▶ **INPUT DATA**
======

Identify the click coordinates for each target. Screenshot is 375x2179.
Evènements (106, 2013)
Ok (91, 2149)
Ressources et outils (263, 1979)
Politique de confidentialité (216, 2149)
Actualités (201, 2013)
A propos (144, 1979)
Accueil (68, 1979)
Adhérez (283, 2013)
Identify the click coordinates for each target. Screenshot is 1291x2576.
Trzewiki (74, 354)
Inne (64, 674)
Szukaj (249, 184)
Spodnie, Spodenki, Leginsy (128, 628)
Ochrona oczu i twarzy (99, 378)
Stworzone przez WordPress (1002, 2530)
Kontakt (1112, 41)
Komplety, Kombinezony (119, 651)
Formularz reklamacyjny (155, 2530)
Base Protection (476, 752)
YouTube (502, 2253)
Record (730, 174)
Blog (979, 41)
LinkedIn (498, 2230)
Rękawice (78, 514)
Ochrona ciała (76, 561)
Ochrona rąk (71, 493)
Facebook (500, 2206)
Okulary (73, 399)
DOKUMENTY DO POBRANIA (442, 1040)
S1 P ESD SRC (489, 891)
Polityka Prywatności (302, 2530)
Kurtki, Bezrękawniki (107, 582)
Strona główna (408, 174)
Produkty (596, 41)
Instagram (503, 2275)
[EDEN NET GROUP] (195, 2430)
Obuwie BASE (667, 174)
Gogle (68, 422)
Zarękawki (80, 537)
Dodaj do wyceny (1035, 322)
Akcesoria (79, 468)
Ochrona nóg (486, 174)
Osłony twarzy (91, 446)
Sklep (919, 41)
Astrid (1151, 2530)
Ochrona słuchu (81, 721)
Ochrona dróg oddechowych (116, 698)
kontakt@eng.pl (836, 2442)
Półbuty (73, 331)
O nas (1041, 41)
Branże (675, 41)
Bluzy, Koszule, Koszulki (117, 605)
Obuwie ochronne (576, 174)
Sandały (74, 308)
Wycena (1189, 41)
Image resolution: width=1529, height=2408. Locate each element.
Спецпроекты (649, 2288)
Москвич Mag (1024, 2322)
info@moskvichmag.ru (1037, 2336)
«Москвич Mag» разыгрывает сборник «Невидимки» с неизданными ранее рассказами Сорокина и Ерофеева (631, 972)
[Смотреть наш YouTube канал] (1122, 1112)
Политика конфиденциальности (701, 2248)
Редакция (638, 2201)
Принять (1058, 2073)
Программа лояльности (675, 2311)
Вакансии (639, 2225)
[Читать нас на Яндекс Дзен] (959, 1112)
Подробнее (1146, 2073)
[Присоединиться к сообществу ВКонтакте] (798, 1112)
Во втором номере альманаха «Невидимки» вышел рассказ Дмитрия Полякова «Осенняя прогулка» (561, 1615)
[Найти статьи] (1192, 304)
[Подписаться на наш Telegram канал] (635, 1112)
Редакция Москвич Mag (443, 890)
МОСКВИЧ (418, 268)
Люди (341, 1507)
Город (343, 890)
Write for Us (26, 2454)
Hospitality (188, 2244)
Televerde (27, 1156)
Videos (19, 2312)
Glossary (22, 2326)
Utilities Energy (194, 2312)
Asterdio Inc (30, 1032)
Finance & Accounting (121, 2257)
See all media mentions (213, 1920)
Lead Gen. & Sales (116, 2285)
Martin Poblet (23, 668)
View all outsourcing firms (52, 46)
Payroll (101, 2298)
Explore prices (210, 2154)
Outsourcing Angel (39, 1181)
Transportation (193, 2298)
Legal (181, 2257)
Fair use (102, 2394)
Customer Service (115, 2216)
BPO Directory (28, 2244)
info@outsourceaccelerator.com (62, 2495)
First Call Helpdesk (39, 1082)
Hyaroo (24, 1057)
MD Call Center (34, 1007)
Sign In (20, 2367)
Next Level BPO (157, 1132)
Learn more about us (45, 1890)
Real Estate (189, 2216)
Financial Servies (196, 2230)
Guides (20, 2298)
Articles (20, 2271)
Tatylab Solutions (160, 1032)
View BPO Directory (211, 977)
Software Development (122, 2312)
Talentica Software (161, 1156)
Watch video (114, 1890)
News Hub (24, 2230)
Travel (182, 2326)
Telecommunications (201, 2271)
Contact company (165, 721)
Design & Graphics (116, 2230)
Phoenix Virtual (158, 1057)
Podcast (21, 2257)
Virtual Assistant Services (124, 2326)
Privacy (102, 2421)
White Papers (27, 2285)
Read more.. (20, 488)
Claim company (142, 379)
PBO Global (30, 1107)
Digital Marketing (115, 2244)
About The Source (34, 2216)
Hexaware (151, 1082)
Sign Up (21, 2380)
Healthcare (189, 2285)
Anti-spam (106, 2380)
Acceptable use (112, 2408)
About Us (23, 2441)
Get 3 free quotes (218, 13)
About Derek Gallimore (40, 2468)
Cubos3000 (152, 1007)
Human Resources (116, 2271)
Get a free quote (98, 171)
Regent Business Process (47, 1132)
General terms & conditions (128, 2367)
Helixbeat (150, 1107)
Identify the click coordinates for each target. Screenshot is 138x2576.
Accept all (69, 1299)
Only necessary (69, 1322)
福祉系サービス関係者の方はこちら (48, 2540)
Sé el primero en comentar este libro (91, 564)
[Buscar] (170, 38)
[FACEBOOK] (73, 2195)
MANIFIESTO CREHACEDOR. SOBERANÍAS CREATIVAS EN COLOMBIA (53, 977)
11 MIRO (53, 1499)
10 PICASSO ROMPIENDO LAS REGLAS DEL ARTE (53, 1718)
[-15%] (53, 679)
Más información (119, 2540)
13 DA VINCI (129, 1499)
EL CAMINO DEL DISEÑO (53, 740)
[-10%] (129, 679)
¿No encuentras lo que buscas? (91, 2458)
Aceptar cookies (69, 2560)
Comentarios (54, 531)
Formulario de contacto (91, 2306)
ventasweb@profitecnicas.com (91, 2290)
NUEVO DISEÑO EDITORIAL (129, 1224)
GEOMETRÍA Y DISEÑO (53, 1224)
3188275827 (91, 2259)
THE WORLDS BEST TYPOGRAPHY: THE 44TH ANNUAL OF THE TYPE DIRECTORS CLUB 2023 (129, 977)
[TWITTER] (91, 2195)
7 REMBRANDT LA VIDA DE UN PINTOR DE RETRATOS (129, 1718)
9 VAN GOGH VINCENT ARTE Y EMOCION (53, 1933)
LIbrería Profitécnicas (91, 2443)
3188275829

======

▶ **YOUR TASK**
Take every line from the data above that holds "канал" and copy it out.

▶ **SOLUTION TO THIS TASK**
[Смотреть наш YouTube канал] (1122, 1112)
[Подписаться на наш Telegram канал] (635, 1112)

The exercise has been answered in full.